One day Joe swaggered into my office, handed me a file, threw himself into a chair, and called the perpetrator a string of names I could never repeat. I skimmed the case and came up with my own colorful comments about him. Kaylee, the six-month-old victim, had brain damage. The teenage father had an ever-changing story about how Kaylee was injured. The teenage mother didn’t want to testify against the father because he was still her boyfriend. Joe and I were livid as custody of Kaylee bounced between a foster home and the mother. During the trial, the mother cruised through the courthouse with Kaylee on her hip, laughing with her friends, while I called medical experts to testify about her child’s brain damage. The defendant was convicted but I couldn’t close the file and move on to the next case. What would happen to Kaylee in the future?
Then I had a miscarriage.
When I returned to the office, my tolerance for the parents of my victims had dissipated. I silently judged the working mother who foolishly let her nine-year-old daughter spend afternoons in the basement with a seventy-year-old male neighbor. I chastised a mother who asked if her husband could return home after he served his sentence. My perspective was shifting, and I felt off balance.
I went hiking on the weekends trying to restore my sanity through fresh air. I interspersed emotionally taxing child abuse cases with straightforward drug cases. Even a murder investigation was less arduous.
Then I became pregnant again.
I looked around the office and realized none of the other child abuse prosecutors had children. Of all the attorneys that passed through the courthouse, few of the female attorneys had children. There was one female judge in our circuit—no kids. Joe was a father not a mother, and he was an investigator not a prosecutor, and the impact on him was obvious. Could I be immersed in cases of abuse of children by day and still be a good mother at night? Could I maintain a professional boundary with a victim that I wanted to rescue? If I left my office at five o’clock to take care of my child, who would do the work necessary to get the convictions and protect the victims?
As the reality of being a mother settled on me, I understood there was going to be a wall between my child and my victims.

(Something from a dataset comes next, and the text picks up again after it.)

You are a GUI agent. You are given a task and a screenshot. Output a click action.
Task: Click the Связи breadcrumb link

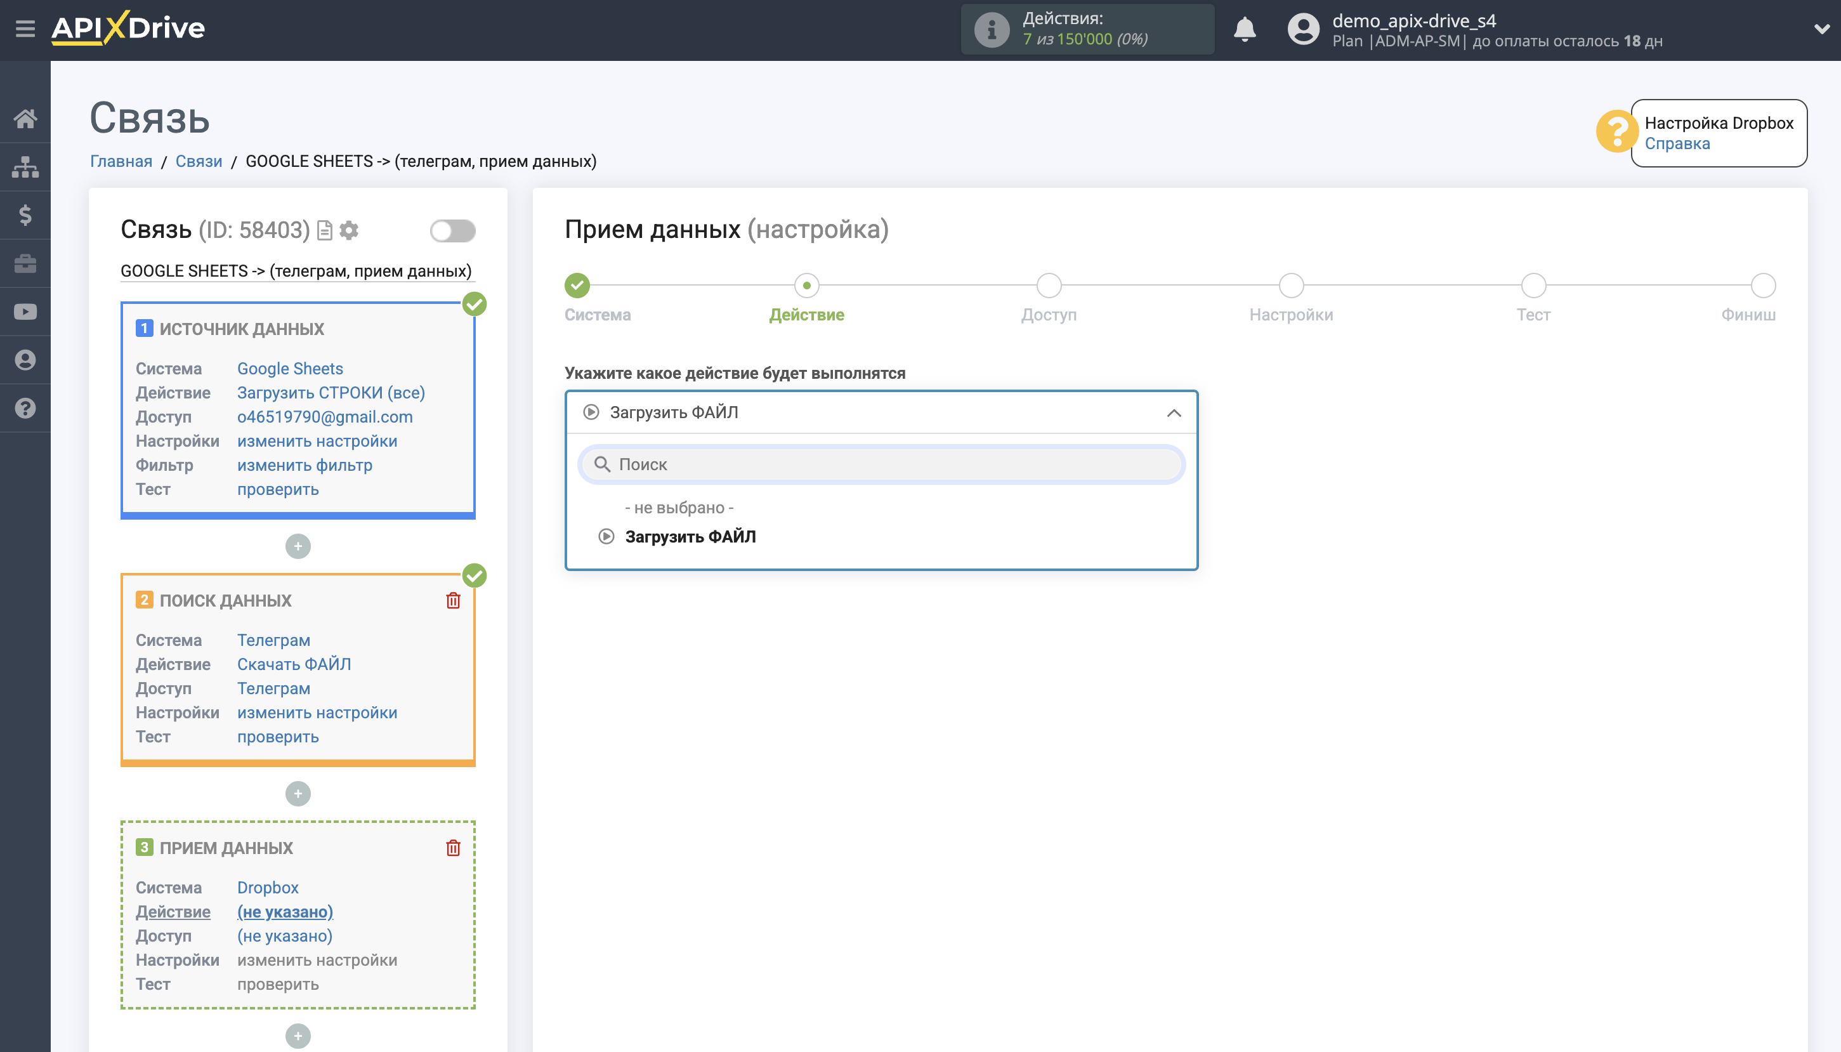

Every day I would climb from one side of the wall to the other, but my time and emotion would be directed at the side of the wall with my own child. Like a captivating news story, the victims would be with me for a while, but then I would move on. They would be traumatized, and I would be relieved to go home.
So, when I was eight months pregnant, I left my job.

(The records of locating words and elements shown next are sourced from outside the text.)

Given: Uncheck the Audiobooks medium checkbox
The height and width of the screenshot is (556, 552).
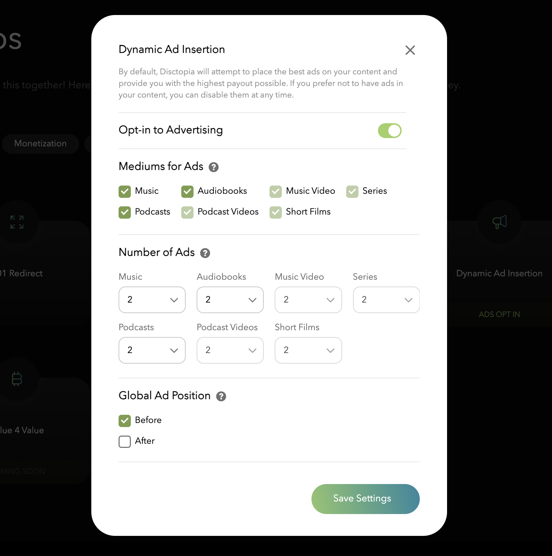Looking at the screenshot, I should click(x=187, y=191).
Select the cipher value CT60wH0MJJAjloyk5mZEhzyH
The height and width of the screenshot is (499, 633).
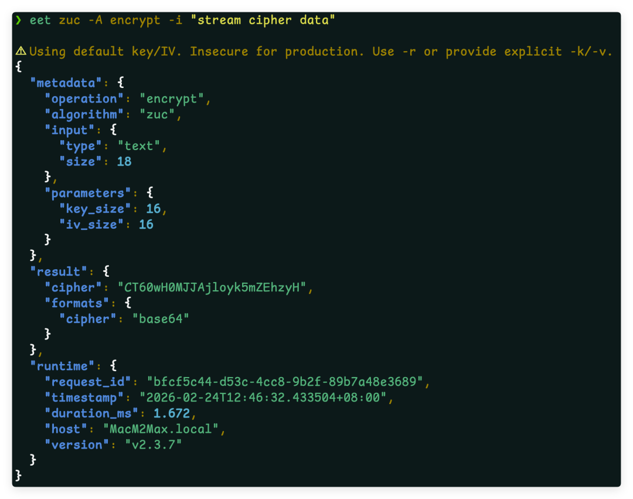point(212,287)
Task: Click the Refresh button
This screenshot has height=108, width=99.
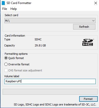Action: click(84, 27)
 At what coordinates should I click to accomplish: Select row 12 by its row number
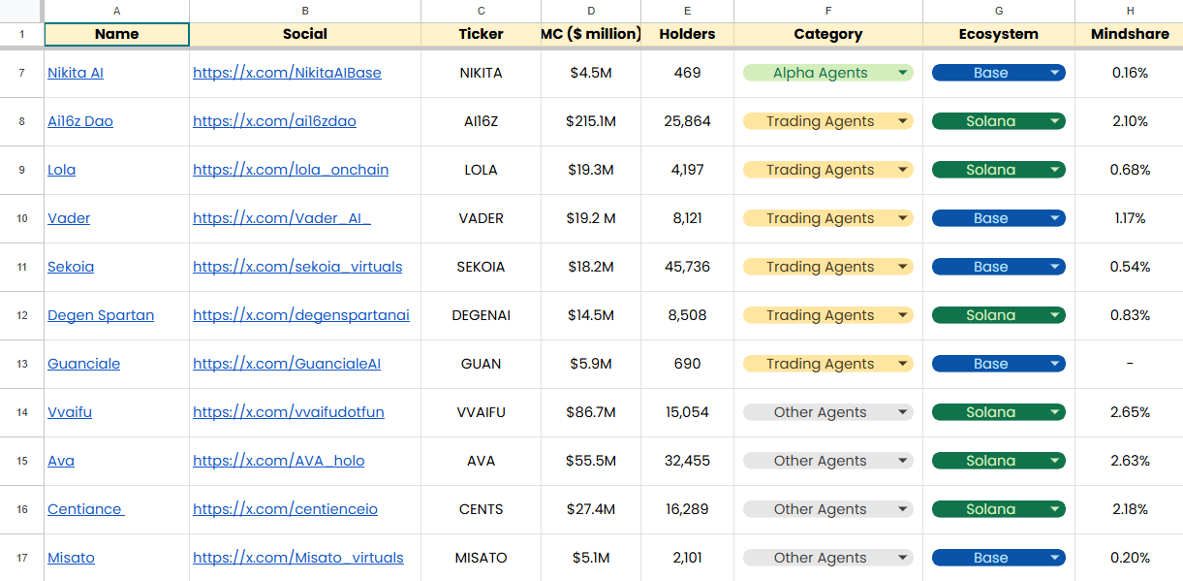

Joe sent me a note couple of months later telling me it was time to come back. I thought about it. If I returned, someone would suffer—my child, my victims, or me. I couldn’t sacrifice my child or my victims, and I didn’t want to become someone who didn’t feel the trauma of the abuse. I didn’t want to be someone who no longer flinched at a bloody body on the screen. So, I sent Joe back a note and said, Remember Kaylee? My little girl is the same age Kaylee was when that asshole slammed her into the table. Sorry, I can’t come back to that.
Several years later Joe got on the wrong side of the district attorney and lost his job. Then he died of cancer. A friend told me about his funeral, but I was preoccupied with my own family and chose not to go. I knew I didn’t want to reflect on the path I hadn’t taken, and those I had left behind.